Woodruff noted that the Kaiser Family Foundation reported that in 2016, 60 percent of "able-bodied adults" on Medicaid were already working. She asked what percentage he thought should be working, and Bevin said 100 percent, adding that there are 200,000 available jobs right now in Kentucky "waiting for somebody to fill them." He added, "Why should somebody have to go to work every day and pay taxes to provide something to someone who could do the same thing, but chooses not to? That’s very un-American."
Woodruff told Bevin it sounded as if his "underlying assumption" is that "many, many" of the able-bodied people on Medicaid are really trying to avoid work, and asked him if that assumption was true. Bevin said, "No, I think, again, this will be a very small subset. . . . This is for those who are not working and maybe want the opportunity. . . . Human beings want to be treated with dignity and respect.

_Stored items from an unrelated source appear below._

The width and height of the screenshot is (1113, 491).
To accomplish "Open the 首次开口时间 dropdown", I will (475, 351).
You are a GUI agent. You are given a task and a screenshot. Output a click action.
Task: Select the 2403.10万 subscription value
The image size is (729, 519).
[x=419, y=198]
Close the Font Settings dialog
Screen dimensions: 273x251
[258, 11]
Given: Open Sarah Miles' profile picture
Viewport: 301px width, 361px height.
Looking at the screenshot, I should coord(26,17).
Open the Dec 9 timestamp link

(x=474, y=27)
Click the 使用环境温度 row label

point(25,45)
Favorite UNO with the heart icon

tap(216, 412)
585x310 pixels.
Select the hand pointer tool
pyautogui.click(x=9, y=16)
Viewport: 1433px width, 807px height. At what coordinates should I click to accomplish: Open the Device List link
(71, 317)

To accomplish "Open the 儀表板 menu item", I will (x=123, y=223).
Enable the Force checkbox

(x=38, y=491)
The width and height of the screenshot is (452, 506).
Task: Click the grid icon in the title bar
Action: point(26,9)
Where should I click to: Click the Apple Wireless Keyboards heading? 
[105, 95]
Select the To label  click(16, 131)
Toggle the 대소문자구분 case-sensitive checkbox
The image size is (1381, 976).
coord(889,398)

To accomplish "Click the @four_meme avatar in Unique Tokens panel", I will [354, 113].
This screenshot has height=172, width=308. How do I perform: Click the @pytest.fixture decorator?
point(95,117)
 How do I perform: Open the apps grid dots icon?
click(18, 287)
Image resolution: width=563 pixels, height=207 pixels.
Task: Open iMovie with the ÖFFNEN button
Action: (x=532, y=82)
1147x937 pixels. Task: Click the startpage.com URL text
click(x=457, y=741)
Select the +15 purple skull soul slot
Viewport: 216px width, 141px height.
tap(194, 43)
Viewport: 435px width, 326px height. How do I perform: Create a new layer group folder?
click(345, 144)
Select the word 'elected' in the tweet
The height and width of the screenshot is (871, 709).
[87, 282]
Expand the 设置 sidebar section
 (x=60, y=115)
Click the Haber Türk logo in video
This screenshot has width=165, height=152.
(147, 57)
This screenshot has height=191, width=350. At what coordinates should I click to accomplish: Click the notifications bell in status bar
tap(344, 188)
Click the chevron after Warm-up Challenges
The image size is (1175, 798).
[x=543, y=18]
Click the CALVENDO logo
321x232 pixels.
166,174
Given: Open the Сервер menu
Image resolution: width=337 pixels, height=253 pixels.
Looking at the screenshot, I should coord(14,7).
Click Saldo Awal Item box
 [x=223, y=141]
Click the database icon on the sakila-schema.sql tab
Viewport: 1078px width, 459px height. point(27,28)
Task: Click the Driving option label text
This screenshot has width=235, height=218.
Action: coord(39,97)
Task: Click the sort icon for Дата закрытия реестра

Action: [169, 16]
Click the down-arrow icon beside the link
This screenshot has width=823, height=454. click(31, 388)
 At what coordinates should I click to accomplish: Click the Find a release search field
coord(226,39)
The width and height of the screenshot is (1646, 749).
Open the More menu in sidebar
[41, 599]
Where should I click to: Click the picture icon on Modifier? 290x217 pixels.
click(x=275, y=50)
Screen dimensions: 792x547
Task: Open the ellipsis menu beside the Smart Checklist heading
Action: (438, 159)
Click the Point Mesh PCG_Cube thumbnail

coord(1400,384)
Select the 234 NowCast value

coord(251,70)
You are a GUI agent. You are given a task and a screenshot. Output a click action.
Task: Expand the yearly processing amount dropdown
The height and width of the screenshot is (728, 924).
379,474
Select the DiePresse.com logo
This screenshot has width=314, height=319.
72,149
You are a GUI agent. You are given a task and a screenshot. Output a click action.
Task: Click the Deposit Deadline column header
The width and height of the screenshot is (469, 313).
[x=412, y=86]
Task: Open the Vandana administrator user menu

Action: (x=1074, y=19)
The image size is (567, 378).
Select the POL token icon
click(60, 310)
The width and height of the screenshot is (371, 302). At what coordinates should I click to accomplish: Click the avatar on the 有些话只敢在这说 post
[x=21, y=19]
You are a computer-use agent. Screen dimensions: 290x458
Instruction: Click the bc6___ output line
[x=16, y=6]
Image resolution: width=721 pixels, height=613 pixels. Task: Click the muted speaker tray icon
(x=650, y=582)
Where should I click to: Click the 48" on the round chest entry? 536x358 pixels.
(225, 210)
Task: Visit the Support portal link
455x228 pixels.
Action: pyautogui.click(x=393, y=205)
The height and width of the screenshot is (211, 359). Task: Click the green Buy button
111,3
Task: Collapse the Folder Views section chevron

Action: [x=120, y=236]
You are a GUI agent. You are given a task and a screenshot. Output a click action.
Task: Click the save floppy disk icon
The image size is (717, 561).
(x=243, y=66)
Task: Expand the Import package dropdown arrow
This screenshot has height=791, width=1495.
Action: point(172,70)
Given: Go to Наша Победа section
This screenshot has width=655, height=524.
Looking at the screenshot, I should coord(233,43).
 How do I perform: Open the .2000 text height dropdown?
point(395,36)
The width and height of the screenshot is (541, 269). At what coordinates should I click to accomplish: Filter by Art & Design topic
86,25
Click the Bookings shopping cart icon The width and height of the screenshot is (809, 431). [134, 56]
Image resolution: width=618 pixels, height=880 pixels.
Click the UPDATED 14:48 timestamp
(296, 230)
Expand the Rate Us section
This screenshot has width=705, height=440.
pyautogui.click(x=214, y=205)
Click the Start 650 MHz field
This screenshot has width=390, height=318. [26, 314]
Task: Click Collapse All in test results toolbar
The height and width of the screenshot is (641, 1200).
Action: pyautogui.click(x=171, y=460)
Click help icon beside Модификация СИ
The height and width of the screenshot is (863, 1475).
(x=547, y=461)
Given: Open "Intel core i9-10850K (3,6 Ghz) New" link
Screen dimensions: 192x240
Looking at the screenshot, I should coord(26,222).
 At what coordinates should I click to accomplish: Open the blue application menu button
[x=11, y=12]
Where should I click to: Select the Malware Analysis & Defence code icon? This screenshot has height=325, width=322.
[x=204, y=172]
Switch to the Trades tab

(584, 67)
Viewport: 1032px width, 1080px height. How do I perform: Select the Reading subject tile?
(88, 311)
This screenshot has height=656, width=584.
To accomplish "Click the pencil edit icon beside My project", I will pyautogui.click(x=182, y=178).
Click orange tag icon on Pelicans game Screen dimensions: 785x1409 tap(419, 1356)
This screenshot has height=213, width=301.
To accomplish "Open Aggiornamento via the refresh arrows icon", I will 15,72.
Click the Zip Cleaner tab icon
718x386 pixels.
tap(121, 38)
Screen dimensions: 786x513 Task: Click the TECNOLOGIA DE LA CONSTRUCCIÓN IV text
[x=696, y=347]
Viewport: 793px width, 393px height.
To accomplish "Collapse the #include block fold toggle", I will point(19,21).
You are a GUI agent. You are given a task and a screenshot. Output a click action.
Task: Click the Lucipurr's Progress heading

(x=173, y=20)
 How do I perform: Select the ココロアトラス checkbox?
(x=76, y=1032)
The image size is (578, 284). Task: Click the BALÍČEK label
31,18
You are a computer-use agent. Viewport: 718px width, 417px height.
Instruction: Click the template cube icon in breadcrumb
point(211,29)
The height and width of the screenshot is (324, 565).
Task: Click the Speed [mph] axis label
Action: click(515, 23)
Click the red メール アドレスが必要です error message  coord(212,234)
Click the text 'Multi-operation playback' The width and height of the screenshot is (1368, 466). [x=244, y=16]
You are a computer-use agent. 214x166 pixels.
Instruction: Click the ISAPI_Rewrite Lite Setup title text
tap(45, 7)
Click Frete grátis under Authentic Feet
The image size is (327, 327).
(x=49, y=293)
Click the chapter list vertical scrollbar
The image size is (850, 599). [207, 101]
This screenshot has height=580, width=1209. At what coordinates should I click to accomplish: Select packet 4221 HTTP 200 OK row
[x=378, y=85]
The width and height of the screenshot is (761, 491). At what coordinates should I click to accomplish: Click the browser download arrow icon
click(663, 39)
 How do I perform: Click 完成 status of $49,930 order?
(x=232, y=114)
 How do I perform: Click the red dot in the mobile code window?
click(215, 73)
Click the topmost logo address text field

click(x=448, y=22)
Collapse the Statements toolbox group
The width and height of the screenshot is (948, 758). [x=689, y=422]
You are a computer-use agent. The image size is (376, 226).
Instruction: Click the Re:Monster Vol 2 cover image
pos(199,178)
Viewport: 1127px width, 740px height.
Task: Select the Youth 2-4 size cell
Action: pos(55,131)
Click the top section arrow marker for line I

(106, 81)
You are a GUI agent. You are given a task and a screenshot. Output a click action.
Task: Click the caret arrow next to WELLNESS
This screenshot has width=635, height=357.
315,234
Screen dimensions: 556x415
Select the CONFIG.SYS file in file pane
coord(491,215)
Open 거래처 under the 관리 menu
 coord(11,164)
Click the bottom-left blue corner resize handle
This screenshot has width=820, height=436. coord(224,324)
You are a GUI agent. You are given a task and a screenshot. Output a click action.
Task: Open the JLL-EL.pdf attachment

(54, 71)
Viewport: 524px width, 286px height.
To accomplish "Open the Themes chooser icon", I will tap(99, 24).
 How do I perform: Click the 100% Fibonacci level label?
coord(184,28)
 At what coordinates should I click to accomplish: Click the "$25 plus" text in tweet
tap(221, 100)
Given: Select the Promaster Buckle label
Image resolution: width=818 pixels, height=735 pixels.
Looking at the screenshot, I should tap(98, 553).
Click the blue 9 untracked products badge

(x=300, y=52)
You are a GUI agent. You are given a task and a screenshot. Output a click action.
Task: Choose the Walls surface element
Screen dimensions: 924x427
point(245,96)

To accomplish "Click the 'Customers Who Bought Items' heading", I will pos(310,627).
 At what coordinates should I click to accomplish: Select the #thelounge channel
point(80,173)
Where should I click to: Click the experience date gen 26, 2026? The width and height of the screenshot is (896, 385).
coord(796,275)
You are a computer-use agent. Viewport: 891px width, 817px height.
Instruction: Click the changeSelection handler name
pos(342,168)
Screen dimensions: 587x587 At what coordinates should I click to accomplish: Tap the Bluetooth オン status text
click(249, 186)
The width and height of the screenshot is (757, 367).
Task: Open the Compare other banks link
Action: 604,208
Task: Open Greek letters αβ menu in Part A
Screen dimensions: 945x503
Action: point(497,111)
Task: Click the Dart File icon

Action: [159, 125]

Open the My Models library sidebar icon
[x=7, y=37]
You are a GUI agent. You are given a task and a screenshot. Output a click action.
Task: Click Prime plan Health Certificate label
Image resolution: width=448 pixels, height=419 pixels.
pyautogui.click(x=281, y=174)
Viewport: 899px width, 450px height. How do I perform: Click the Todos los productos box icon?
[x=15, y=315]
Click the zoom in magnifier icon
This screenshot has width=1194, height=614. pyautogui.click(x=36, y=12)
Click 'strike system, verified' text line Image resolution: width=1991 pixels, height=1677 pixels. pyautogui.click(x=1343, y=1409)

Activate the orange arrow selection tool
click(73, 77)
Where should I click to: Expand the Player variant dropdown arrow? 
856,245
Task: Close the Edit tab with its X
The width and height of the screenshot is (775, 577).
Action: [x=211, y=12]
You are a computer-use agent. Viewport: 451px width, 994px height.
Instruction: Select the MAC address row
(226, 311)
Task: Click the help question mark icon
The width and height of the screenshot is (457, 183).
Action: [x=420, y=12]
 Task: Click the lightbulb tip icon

They do. And we’re going to give them that opportunity."
Opponents of the program say it is so complicated that it will create "barriers to care" that will result in low-income Kentuckians losing coverage merely for failing to report or pay small, income-based premiums, the other major facet of the program.
The Bevin administration has estimated that the number of people on Medicaid will be 95,000 fewer in five years than without the program, partly because of "non-compliance."
Judith Solomon, vice president for health policy at the left-leaning Center on Budget and Policy Priorities, writes that she expects the number will be much larger than 95,000 because the state doesn't account for those who will experience gaps in coverage "due to the lock-outs for failing to meet work requirements, pay premiums, or report changes or renew coverage in a timely manner."
Solomon says there is a "robust body of research" that shows premium requirements will reduce enrollment. She notes that in Indiana, the model for Kentucky's program, 55 percent of the affected enrollees either never made a first payment or missed a payment while enrolled.
Under Kentucky's new plan, missing payments -- along with failing to meet work requirements, not reporting changes in work status or not renewing coverage appropriately -- would result in a six-month lock-out for those with incomes above the poverty level. Those below that level will be be placed in a different plan that requires co-payments. Those above the poverty level will be allowed to re-enroll if they pay their past-due premiums and take a financial- or health-literacy course.
Recognizing that there are exemptions to the work requirements for those who are medically frail, Solomon says this is not a fail-proof safeguard, because many with disabilities won't meet the strict medically frail definition, creating yet another opportunity for people to lose their coverage.